1Cancer Research Program, Research Institute-Mcgill University Health Centre, Montréal, QC, Canada; 2Department of Pharmacology, Mcgill University, Montréal, QC, Canada; 3Department of Pathology, Mcgill University, Montréal, QC, Canada; 4Division of Gyencologic Oncology, Department of Obstetrics and Gynecology, McGill University Health Centre, Montréal, QC, Canada
Introduction: Cholesterol has been implicated in ovarian cancer progression. PEO1, PEO4, and PEO6 ovarian cancer cell lines represent early, first recurrence, and late stage of the disease. We studied the impact of varying concentrations of cholesterol on cell migration and viability at different stages of disease.

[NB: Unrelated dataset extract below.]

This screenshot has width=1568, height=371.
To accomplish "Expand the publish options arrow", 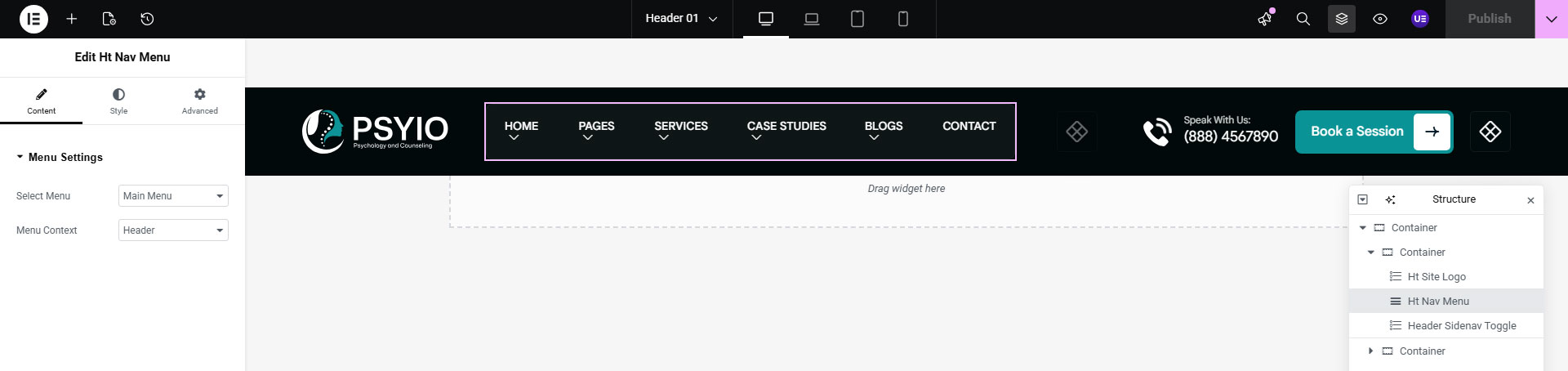I will click(1551, 19).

Methods: To assess cell migration, a wound healing assay was performed on cell lines treated with cholesterol (1 µg and 5 µg). The alteration in wound opening was measured over 48hrs for PEO1 and PEO4, and 72hrs for PEO6 using microscopy and image analysis software. Cell viability assays were conducted to evaluate the effects of cholesterol on cell survival. Statistical analyses were performed to determine the significance of observed changes in both cell migration and viability.
Results: Treatments with cholesterol at concentrations of 1 µg and 5 µg induced statistically significant decrease in relative wound opening (i.e., increased cell migration) across all three cell lines. At 5 µg of cholesterol, PEO1, PEO4, and PEO6 demonstrated a 50%, 20%, and 30% decrease in relative wound opening compared to the control, respectively. At 5 µg, the cell viability of the PEO1, PEO4, and PEO6 cell lines increased by 50%, 100%, and 40%, respectively; a similar trend was observed with 1 µg of cholesterol.
Conclusions: A high cholesterol environment promotes cell migration and viability to different extent depending on disease stage. This highlights the role of cholesterol in tumour progression in ovarian cancer. Future experiments will explore how cholesterol impacts the activation of specific biomarkers associated with tumour progression and response to therapy.